TASK TO COMPLETE: From the data below, copy exactly the lines that lie between the one holding "Rettung (150, 31)" and the one holding "schule-erstfeld.ch (893, 1969)", including both, and nothing more.
______________________________
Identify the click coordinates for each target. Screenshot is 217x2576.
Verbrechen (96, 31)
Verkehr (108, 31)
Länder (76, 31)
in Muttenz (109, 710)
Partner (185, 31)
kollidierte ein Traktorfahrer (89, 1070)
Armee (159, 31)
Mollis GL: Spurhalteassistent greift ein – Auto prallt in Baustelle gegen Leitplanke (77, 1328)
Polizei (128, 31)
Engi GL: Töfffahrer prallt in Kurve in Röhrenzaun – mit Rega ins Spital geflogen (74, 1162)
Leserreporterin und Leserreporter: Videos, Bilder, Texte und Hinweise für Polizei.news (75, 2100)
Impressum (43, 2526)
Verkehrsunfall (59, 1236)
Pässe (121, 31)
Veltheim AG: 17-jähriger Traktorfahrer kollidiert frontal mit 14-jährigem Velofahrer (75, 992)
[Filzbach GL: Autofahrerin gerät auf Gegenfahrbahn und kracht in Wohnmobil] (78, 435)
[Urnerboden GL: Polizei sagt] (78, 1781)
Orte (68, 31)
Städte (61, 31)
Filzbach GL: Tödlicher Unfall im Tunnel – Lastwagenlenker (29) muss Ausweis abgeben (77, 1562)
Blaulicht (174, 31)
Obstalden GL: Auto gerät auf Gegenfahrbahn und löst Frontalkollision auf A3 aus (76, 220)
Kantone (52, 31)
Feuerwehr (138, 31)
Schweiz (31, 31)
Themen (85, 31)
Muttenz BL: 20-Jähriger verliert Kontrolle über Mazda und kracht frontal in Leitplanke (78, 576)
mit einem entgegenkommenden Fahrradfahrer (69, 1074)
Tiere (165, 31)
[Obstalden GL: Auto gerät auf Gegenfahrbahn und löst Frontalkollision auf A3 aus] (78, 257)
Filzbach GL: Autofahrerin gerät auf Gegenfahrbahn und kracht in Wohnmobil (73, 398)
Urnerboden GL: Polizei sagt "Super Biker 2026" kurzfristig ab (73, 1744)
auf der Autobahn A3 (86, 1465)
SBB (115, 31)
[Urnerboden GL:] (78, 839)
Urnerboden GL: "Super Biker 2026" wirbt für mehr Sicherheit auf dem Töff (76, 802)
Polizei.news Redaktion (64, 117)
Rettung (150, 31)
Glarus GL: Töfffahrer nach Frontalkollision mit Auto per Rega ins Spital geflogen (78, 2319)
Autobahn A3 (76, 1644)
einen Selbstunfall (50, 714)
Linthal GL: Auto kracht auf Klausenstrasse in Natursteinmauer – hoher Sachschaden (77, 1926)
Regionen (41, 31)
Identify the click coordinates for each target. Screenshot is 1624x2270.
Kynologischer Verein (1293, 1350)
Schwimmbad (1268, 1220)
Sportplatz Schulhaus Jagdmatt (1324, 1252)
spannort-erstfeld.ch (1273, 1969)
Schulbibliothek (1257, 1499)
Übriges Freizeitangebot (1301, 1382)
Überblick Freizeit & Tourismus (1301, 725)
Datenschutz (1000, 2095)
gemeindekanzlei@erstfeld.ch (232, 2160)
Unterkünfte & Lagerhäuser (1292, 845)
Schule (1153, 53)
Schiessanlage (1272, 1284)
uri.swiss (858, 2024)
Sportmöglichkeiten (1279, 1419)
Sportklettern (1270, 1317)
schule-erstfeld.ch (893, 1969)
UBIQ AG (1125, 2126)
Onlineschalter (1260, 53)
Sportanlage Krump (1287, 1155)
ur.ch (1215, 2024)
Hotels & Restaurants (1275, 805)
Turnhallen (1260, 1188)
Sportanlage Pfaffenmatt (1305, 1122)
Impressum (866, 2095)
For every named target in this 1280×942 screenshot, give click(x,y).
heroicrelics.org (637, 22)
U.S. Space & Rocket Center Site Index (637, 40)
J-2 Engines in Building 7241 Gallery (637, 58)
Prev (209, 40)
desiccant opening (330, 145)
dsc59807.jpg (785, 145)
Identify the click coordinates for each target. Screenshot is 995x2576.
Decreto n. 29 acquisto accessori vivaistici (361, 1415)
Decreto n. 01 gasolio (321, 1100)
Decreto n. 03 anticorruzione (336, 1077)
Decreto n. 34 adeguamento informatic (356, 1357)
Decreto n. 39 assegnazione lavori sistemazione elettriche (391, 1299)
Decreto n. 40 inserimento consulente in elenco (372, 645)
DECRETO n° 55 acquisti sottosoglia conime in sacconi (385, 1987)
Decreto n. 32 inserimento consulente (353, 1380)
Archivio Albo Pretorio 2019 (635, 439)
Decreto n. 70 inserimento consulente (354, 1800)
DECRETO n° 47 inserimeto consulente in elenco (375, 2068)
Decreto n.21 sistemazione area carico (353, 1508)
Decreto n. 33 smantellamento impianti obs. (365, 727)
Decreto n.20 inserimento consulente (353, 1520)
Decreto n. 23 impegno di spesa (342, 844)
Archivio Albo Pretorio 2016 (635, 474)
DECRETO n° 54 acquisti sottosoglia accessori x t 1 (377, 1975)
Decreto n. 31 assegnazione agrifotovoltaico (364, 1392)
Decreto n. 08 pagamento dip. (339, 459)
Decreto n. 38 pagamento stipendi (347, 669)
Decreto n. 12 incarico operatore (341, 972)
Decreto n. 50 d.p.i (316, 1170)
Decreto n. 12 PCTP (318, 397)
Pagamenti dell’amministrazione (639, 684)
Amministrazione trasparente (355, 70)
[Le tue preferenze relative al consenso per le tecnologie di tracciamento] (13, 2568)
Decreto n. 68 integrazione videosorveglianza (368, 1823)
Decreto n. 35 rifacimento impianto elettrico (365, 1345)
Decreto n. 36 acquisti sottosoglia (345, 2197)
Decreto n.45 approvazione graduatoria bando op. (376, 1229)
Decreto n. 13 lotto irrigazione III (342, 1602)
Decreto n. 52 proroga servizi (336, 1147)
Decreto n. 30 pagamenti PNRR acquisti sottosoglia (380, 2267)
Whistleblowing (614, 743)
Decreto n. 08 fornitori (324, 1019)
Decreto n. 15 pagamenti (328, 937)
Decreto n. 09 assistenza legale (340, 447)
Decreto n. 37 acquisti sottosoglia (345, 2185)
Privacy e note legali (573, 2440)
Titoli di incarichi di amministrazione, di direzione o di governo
______________________________
SOLVED EXERCISE:
Rettung (150, 31)
Glarus GL: Töfffahrer nach Frontalkollision mit Auto per Rega ins Spital geflogen (78, 2319)
Autobahn A3 (76, 1644)
einen Selbstunfall (50, 714)
Linthal GL: Auto kracht auf Klausenstrasse in Natursteinmauer – hoher Sachschaden (77, 1926)
Regionen (41, 31)
Identify the click coordinates for each target. Screenshot is 1624x2270.
Kynologischer Verein (1293, 1350)
Schwimmbad (1268, 1220)
Sportplatz Schulhaus Jagdmatt (1324, 1252)
spannort-erstfeld.ch (1273, 1969)
Schulbibliothek (1257, 1499)
Übriges Freizeitangebot (1301, 1382)
Überblick Freizeit & Tourismus (1301, 725)
Datenschutz (1000, 2095)
gemeindekanzlei@erstfeld.ch (232, 2160)
Unterkünfte & Lagerhäuser (1292, 845)
Schule (1153, 53)
Schiessanlage (1272, 1284)
uri.swiss (858, 2024)
Sportmöglichkeiten (1279, 1419)
Sportklettern (1270, 1317)
schule-erstfeld.ch (893, 1969)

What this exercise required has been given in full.